The farm would produce 47 mega-watts of energy, enough to power 14,000 homes, which will be pumped back into the national grid.

The company believes this will be a big step in helping the UK meet its target of 15 per cent of energy from renewable sources by 2020, which it signed up to under the EU Renewable Energy Directive.

The solar panels would be put up on long racks about 7ft high called arrays. These metal frames are on pole foundations so allows the ground beneath the arrays to remain intact.

The company says the fields underneath would be sown with grass seed and grazed by sheep once the solar farm is up and running. And around the arrays they propose to plant belts of wildflower meadow and install other features such as bird and bat boxes.

There are also plans for pedestrian, cycle and horse-riding paths, as well as the potential creation of a nature trail and some additional green space.

Mr Best says: ‘We are trying to firm up what we can offer back to the community at the moment and we have some ideas we can discuss these at the exhibition.

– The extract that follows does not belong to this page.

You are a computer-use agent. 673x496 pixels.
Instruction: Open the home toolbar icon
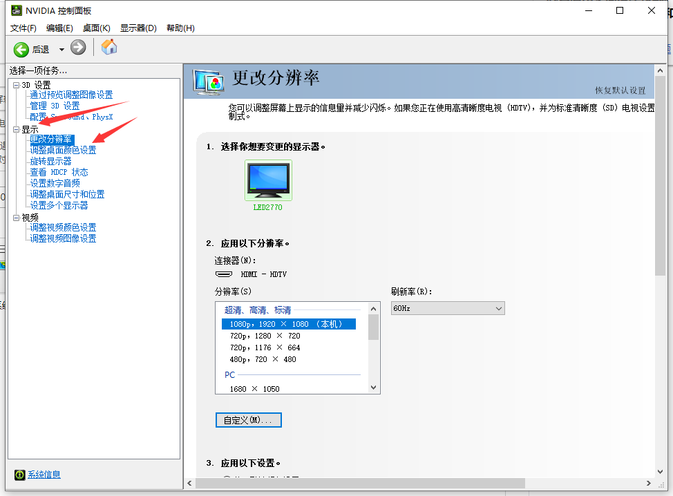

‘We are really excited about it as a proposal and it’s very exciting to work on. It would be a shame if there was a blase attitude towards it.

‘It’s been interesting to see that there are people out there already supporting it.’

Fareham Borough Council leader Cllr Sean Woodward branded the proposals ‘shocking’, and called for thorough consultation as well as close evaluation of the pros and cons for the scheme.

nA consultation exhibition will take place at Neville Lovett School in St Anne’s Grove in Fareham from 3pm to 9pm on October 3

There will be experts on hand to answer questions and the chance to have a say on the scheme.


There are several other plans in the pipeline for other large farms around the country.

As the rush to embrace renewable energies picks up pace, increasing numbers of solar farms are being mooted.

A 37 acre facility to be created at Marley Thatch Farm, near South Brent in Devon by TGC Renewables was approved by local councillors in June this year. But outstripping all of these are the proposals by renewable energy firm Good Energy, which wants to build a 224 acre farm near the Cornish village Week St Mary.

It has yet to submit plans, but has been in talks with local authorities.

When looking for potential solar farm sites, IB Vogts says it looks at a number of factors.

Sunlight intensity levels: the site is well located geographically for solar gain, is relatively flat and is free of any buildings or landscape features that could overshadow it.

Grid connection: proximity of the site to a sub-station that has capacity is essential. Sites will be connected efficiently to existing national grid infrastructure

Good road access.

Minimal environmental constraints: the site is free of any landscape, ecological, archaeological or conservation designations.